As conclusões indicam que o consumo habitual de produtos como salsichas, bacon e presunto está diretamente associado ao aumento do risco de enfermidades sérias, como câncer colorretal, diabetes tipo 2 e doenças cardíacas, mesmo quando ingeridos em pequenas porções diárias. Não há, segundo os autores, um nível de ingestão considerado seguro.
Consumo de carne processada
O estudo aplicou uma abordagem estatística chamada burden-of-proof, que avalia tanto a força da associação entre o consumo alimentar e o risco de doenças quanto a robustez metodológica das evidências analisadas. A análise revelou que a ingestão diária de apenas um cachorro-quente pode aumentar em 11% a probabilidade de desenvolver diabetes tipo 2 e em 7% o risco de câncer colorretal — efeitos que se mantêm relevantes mesmo após o controle de variáveis como tabagismo e sedentarismo.
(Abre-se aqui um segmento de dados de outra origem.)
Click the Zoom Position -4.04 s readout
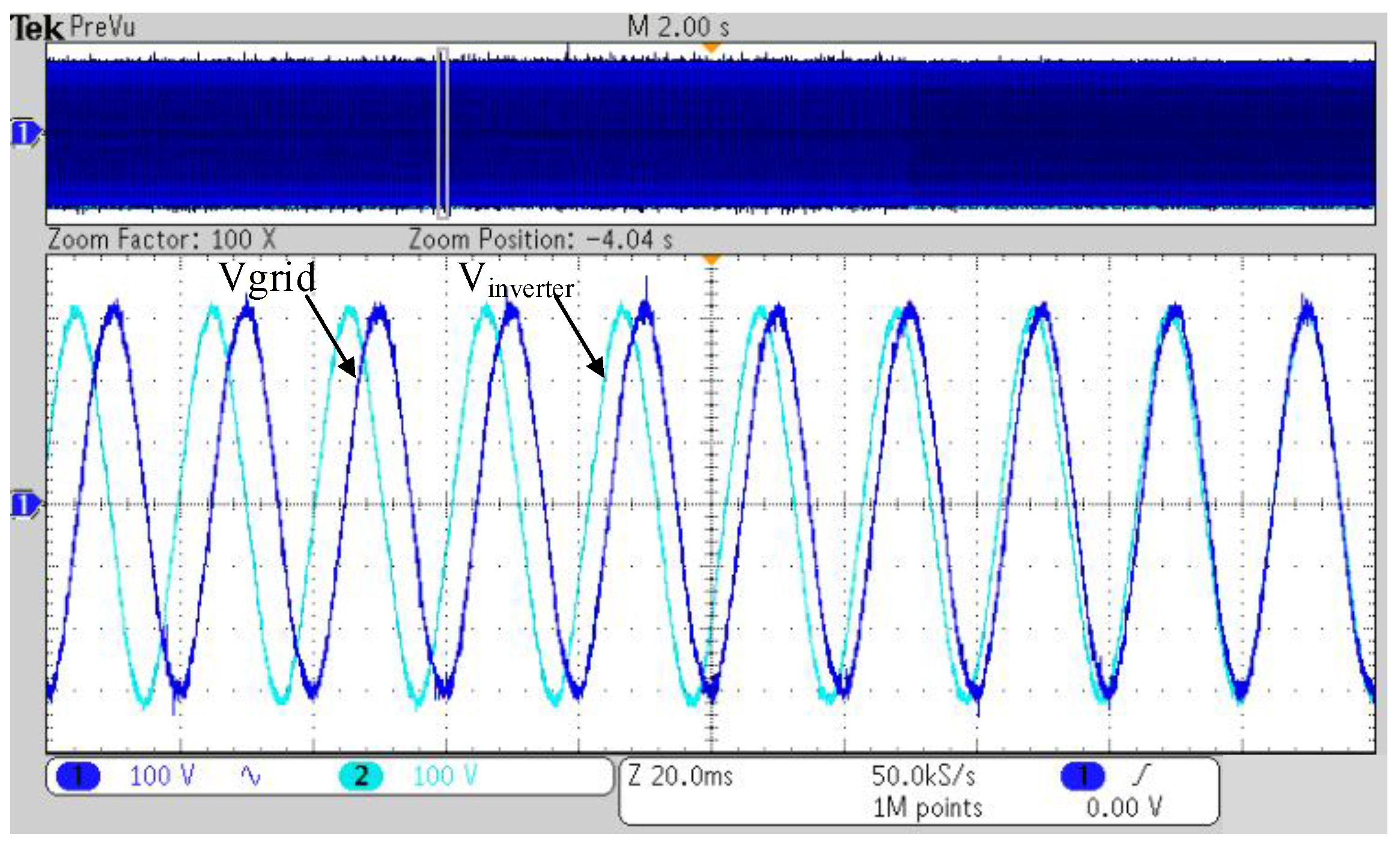The width and height of the screenshot is (1400, 848). click(540, 239)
Segundo os pesquisadores, o consumo de carnes processadas eleva o risco devido à presença de aditivos como nitritos e nitratos, usados para preservar cor e sabor. No corpo humano, essas substâncias podem se converter em nitrosaminas, compostos reconhecidamente cancerígenos. Além disso, a exposição constante a esses produtos favorece a inflamação sistêmica de baixo grau, mecanismo envolvido na origem de doenças metabólicas e cardiovasculares.
Detalhes adicionais
Embora os dados sejam observacionais — o que impede conclusões de causalidade absoluta —, especialistas consideram as evidências suficientemente robustas para recomendar a redução drástica ou eliminação do consumo de carne processada. Essa orientação reforça posicionamentos já consolidados por entidades médicas e nutricionais, como a Organização Mundial da Saúde, que desde 2015 classifica carnes processadas como carcinogênicas para humanos (Grupo 1).
Diante da força estatística e da consistência dos achados, a recomendação científica é direta: evitar carnes processadas é uma medida fundamental para reduzir os riscos de doenças crônicas e promover uma alimentação mais segura e saudável.